Task prompt: Each entry needs to be restated exactly as written.

Stored items:
- Opening Delimiter -
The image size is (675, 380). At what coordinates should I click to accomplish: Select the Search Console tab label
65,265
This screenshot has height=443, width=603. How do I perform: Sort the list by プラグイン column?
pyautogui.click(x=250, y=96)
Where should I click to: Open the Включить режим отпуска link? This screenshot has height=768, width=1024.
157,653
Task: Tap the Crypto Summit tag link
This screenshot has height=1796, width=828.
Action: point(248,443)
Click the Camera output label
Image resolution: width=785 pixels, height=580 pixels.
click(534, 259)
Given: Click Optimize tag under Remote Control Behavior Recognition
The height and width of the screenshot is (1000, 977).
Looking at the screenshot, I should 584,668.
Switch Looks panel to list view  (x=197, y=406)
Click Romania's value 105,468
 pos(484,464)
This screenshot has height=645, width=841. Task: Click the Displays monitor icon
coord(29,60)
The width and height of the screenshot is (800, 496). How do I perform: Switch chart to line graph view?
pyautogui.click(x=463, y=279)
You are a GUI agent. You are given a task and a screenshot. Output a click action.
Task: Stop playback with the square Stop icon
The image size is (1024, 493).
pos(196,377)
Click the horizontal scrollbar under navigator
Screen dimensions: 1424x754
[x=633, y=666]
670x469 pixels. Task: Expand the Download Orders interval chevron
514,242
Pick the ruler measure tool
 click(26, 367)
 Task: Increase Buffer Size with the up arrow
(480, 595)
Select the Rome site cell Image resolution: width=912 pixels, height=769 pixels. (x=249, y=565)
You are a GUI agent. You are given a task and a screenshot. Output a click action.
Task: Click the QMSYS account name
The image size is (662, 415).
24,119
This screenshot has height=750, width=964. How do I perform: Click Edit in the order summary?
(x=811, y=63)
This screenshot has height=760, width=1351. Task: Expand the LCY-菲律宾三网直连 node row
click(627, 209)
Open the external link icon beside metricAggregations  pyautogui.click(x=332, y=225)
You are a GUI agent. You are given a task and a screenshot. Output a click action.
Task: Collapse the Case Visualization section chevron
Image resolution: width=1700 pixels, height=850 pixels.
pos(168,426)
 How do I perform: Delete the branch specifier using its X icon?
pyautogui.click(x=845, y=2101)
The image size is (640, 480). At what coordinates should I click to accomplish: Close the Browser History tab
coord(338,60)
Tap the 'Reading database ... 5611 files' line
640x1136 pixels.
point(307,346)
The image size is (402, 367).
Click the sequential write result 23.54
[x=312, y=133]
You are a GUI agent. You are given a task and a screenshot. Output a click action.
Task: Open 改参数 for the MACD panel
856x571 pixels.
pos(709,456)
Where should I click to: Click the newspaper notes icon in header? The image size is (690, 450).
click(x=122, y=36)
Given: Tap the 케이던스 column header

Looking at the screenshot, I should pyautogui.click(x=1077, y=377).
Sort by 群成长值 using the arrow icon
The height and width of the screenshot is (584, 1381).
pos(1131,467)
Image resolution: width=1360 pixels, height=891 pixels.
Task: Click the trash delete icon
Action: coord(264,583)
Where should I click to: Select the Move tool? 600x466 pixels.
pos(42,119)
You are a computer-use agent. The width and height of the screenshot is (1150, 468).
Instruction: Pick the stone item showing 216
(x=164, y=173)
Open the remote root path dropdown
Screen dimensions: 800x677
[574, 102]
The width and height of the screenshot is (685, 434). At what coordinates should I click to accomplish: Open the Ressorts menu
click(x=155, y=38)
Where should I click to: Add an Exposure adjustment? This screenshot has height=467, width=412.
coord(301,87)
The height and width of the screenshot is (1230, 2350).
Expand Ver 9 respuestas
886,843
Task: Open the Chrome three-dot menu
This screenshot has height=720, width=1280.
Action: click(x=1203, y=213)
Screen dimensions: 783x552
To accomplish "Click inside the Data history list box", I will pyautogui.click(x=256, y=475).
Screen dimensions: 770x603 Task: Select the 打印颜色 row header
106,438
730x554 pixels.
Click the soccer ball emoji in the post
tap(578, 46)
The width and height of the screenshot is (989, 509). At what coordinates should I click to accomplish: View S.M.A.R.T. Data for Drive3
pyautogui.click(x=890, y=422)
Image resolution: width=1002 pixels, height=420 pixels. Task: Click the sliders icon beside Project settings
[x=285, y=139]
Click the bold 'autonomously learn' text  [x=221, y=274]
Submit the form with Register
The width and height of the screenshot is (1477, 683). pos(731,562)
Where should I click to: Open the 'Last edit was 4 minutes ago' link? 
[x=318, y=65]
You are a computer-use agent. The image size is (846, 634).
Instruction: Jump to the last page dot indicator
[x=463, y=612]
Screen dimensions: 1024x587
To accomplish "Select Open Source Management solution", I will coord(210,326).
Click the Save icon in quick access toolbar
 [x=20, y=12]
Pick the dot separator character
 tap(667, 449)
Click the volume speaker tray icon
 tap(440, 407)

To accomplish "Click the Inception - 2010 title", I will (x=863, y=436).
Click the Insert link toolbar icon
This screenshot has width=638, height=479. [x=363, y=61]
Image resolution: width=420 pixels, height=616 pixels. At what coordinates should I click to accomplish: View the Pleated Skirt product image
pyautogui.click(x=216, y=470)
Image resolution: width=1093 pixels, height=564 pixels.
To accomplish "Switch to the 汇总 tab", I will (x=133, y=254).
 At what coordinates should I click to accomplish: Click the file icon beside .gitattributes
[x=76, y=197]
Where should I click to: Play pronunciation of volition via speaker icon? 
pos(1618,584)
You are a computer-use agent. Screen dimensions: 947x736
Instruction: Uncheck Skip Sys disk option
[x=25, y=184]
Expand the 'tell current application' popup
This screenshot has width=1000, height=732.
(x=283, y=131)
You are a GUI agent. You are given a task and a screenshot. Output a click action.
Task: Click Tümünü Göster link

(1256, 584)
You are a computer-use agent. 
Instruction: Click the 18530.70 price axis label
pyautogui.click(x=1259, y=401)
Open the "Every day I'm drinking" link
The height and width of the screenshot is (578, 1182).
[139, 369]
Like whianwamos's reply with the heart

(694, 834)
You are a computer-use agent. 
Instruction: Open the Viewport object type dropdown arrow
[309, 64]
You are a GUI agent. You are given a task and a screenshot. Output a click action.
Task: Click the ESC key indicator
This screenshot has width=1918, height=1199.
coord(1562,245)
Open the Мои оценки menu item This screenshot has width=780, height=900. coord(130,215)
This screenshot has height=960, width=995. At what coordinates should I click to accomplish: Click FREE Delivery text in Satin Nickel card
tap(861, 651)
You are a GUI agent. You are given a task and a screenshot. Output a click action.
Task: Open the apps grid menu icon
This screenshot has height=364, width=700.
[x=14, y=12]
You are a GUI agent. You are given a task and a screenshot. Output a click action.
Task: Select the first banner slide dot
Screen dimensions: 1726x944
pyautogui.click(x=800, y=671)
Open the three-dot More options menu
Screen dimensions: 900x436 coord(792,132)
- Closing Delimiter -
Result for this exercise:
The image size is (675, 380). At what coordinates should I click to accomplish: Select the Search Console tab label
65,265
This screenshot has height=443, width=603. How do I perform: Sort the list by プラグイン column?
pyautogui.click(x=250, y=96)
Where should I click to: Open the Включить режим отпуска link? This screenshot has height=768, width=1024.
157,653
Task: Tap the Crypto Summit tag link
This screenshot has height=1796, width=828.
Action: point(248,443)
Click the Camera output label
Image resolution: width=785 pixels, height=580 pixels.
click(534, 259)
Given: Click Optimize tag under Remote Control Behavior Recognition
The height and width of the screenshot is (1000, 977).
Looking at the screenshot, I should 584,668.
Switch Looks panel to list view  (x=197, y=406)
Click Romania's value 105,468
 pos(484,464)
This screenshot has height=645, width=841. Task: Click the Displays monitor icon
coord(29,60)
The width and height of the screenshot is (800, 496). How do I perform: Switch chart to line graph view?
pyautogui.click(x=463, y=279)
You are a GUI agent. You are given a task and a screenshot. Output a click action.
Task: Stop playback with the square Stop icon
The image size is (1024, 493).
pos(196,377)
Click the horizontal scrollbar under navigator
Screen dimensions: 1424x754
[x=633, y=666]
670x469 pixels. Task: Expand the Download Orders interval chevron
514,242
Pick the ruler measure tool
 click(26, 367)
 Task: Increase Buffer Size with the up arrow
(480, 595)
Select the Rome site cell Image resolution: width=912 pixels, height=769 pixels. (x=249, y=565)
You are a GUI agent. You are given a task and a screenshot. Output a click action.
Task: Click the QMSYS account name
The image size is (662, 415).
24,119
This screenshot has height=750, width=964. How do I perform: Click Edit in the order summary?
(x=811, y=63)
This screenshot has height=760, width=1351. Task: Expand the LCY-菲律宾三网直连 node row
click(627, 209)
Open the external link icon beside metricAggregations  pyautogui.click(x=332, y=225)
You are a GUI agent. You are given a task and a screenshot. Output a click action.
Task: Collapse the Case Visualization section chevron
Image resolution: width=1700 pixels, height=850 pixels.
pos(168,426)
 How do I perform: Delete the branch specifier using its X icon?
pyautogui.click(x=845, y=2101)
The image size is (640, 480). At what coordinates should I click to accomplish: Close the Browser History tab
coord(338,60)
Tap the 'Reading database ... 5611 files' line
640x1136 pixels.
point(307,346)
The image size is (402, 367).
Click the sequential write result 23.54
[x=312, y=133]
You are a GUI agent. You are given a task and a screenshot. Output a click action.
Task: Open 改参数 for the MACD panel
856x571 pixels.
pos(709,456)
Where should I click to: Click the newspaper notes icon in header? The image size is (690, 450).
click(x=122, y=36)
Given: Tap the 케이던스 column header

Looking at the screenshot, I should pyautogui.click(x=1077, y=377).
Sort by 群成长值 using the arrow icon
The height and width of the screenshot is (584, 1381).
pos(1131,467)
Image resolution: width=1360 pixels, height=891 pixels.
Task: Click the trash delete icon
Action: coord(264,583)
Where should I click to: Select the Move tool? 600x466 pixels.
pos(42,119)
You are a computer-use agent. The width and height of the screenshot is (1150, 468).
Instruction: Pick the stone item showing 216
(x=164, y=173)
Open the remote root path dropdown
Screen dimensions: 800x677
[574, 102]
The width and height of the screenshot is (685, 434). At what coordinates should I click to accomplish: Open the Ressorts menu
click(x=155, y=38)
Where should I click to: Add an Exposure adjustment? This screenshot has height=467, width=412.
coord(301,87)
The height and width of the screenshot is (1230, 2350).
Expand Ver 9 respuestas
886,843
Task: Open the Chrome three-dot menu
This screenshot has height=720, width=1280.
Action: click(x=1203, y=213)
Screen dimensions: 783x552
To accomplish "Click inside the Data history list box", I will pyautogui.click(x=256, y=475).
Screen dimensions: 770x603 Task: Select the 打印颜色 row header
106,438
730x554 pixels.
Click the soccer ball emoji in the post
tap(578, 46)
The width and height of the screenshot is (989, 509). At what coordinates should I click to accomplish: View S.M.A.R.T. Data for Drive3
pyautogui.click(x=890, y=422)
Image resolution: width=1002 pixels, height=420 pixels. Task: Click the sliders icon beside Project settings
[x=285, y=139]
Click the bold 'autonomously learn' text  [x=221, y=274]
Submit the form with Register
The width and height of the screenshot is (1477, 683). pos(731,562)
Where should I click to: Open the 'Last edit was 4 minutes ago' link? 
[x=318, y=65]
You are a computer-use agent. The image size is (846, 634).
Instruction: Jump to the last page dot indicator
[x=463, y=612]
Screen dimensions: 1024x587
To accomplish "Select Open Source Management solution", I will coord(210,326).
Click the Save icon in quick access toolbar
 [x=20, y=12]
Pick the dot separator character
 tap(667, 449)
Click the volume speaker tray icon
 tap(440, 407)

To accomplish "Click the Inception - 2010 title", I will (x=863, y=436).
Click the Insert link toolbar icon
This screenshot has width=638, height=479. [x=363, y=61]
Image resolution: width=420 pixels, height=616 pixels. At what coordinates should I click to accomplish: View the Pleated Skirt product image
pyautogui.click(x=216, y=470)
Image resolution: width=1093 pixels, height=564 pixels.
To accomplish "Switch to the 汇总 tab", I will (x=133, y=254).
 At what coordinates should I click to accomplish: Click the file icon beside .gitattributes
[x=76, y=197]
Where should I click to: Play pronunciation of volition via speaker icon? 
pos(1618,584)
You are a computer-use agent. Screen dimensions: 947x736
Instruction: Uncheck Skip Sys disk option
[x=25, y=184]
Expand the 'tell current application' popup
This screenshot has width=1000, height=732.
(x=283, y=131)
You are a GUI agent. You are given a task and a screenshot. Output a click action.
Task: Click Tümünü Göster link

(1256, 584)
You are a computer-use agent. 
Instruction: Click the 18530.70 price axis label
pyautogui.click(x=1259, y=401)
Open the "Every day I'm drinking" link
The height and width of the screenshot is (578, 1182).
[139, 369]
Like whianwamos's reply with the heart

(694, 834)
You are a computer-use agent. 
Instruction: Open the Viewport object type dropdown arrow
[309, 64]
You are a GUI agent. You are given a task and a screenshot. Output a click action.
Task: Click the ESC key indicator
This screenshot has width=1918, height=1199.
coord(1562,245)
Open the Мои оценки menu item This screenshot has width=780, height=900. coord(130,215)
This screenshot has height=960, width=995. At what coordinates should I click to accomplish: Click FREE Delivery text in Satin Nickel card
tap(861, 651)
You are a GUI agent. You are given a task and a screenshot. Output a click action.
Task: Open the apps grid menu icon
This screenshot has height=364, width=700.
[x=14, y=12]
You are a GUI agent. You are given a task and a screenshot. Output a click action.
Task: Select the first banner slide dot
Screen dimensions: 1726x944
pyautogui.click(x=800, y=671)
Open the three-dot More options menu
Screen dimensions: 900x436 coord(792,132)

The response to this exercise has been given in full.